For the paper - more academic in nature - I wanted to isolate the model performance variable from guardrail lift. The delta is what mattered more than final score. For the paper, everyone got temp=0.7 - that was intentional.
As for Qwen3.6, it's really solid. It'll do really well on forge I can call that now. When I pushed it into agentic coding specifically and the eval suite I use there (separate from forge), even it needed help on long-running tasks - but it's definitely a top model right now.
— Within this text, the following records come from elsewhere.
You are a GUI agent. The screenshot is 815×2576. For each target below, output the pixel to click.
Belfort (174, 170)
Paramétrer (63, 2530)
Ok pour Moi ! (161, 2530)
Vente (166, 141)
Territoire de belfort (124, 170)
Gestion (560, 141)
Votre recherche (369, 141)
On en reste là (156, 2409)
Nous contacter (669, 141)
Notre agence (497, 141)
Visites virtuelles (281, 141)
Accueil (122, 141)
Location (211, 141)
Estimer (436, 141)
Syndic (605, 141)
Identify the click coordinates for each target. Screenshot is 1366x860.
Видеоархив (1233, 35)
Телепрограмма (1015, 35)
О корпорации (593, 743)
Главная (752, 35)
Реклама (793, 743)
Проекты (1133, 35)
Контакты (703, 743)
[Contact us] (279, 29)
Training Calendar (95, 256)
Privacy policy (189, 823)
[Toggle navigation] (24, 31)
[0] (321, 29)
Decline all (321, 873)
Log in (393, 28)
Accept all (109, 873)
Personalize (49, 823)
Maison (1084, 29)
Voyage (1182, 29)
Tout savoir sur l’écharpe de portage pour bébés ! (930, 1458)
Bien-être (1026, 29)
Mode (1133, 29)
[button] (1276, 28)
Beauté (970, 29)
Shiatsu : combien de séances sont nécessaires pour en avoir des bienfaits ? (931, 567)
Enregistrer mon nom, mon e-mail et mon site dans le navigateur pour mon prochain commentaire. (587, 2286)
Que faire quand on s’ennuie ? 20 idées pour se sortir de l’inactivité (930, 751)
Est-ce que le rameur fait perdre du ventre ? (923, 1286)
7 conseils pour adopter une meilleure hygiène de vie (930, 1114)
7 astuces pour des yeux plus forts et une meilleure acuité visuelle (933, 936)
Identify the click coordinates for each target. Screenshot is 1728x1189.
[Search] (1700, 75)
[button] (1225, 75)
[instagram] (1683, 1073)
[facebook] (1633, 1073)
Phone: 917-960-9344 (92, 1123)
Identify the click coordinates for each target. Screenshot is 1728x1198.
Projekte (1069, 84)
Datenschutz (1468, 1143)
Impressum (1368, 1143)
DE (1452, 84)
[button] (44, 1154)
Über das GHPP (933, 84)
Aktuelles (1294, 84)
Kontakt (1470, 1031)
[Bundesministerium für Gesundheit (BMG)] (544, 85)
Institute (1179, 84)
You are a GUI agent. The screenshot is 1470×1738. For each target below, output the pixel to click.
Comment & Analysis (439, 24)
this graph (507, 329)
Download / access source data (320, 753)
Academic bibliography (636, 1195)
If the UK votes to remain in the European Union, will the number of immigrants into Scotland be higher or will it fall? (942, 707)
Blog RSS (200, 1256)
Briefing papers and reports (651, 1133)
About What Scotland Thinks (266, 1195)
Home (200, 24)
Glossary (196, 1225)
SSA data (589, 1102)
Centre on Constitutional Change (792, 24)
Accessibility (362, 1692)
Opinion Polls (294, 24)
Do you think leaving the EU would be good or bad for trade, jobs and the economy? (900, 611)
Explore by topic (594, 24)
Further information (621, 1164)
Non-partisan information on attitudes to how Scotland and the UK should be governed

However, entirely possible there are better settings than the "official recommendations" I found - which would be a neat finding in itself.
For our local Qwen, your setup works great out of the box!
Did you notice any particular guardrails firing? Always curious about things I haven't tested on - especially if it has a different shape.
I run small models at home, so I'm very curious.
Out of curiosity, what models are you running?
At least, if I understand your economic benefit angle correctly.
For scenarios to get inspired by I'd look at those tagged "model_quality" or "advanced_reasoning".
I'll be keen to look through the code on this!
Always happy to see folks looking into small local models!
Scenarios range from basic 2-step workflows, to more complex ones with dead ends, breadcrumbs, misleading names.
Concrete example: Task: get, analyze and report on Q3 sales data.
Model emits: analyze_sales(quarter="Q3"). This skipped the fetch step. Forge's response validator catches it before the tool function runs. Instead of letting the bad call hit the real impl (which would error or hallucinate), forge replies on the canonical tool-result channel.
We send this to the model: tool_result: [PrereqError] analyze_sales requires fetch_sales_data to be called first. Available next steps: fetch_sales_data
Model emits a corrected fetch_sales_data(...) on the next turn.
Three enforcement paths use this same channel: prerequisite violations, premature terminal calls, unknown-tool retries.
We also have rescue parsing for known templates (Jason OpenAI style, XML like granite, etc) where we try to parse tool calls that might be malformed.
And lastly bare text response nudges. Small models love to chat, we need them to call tools!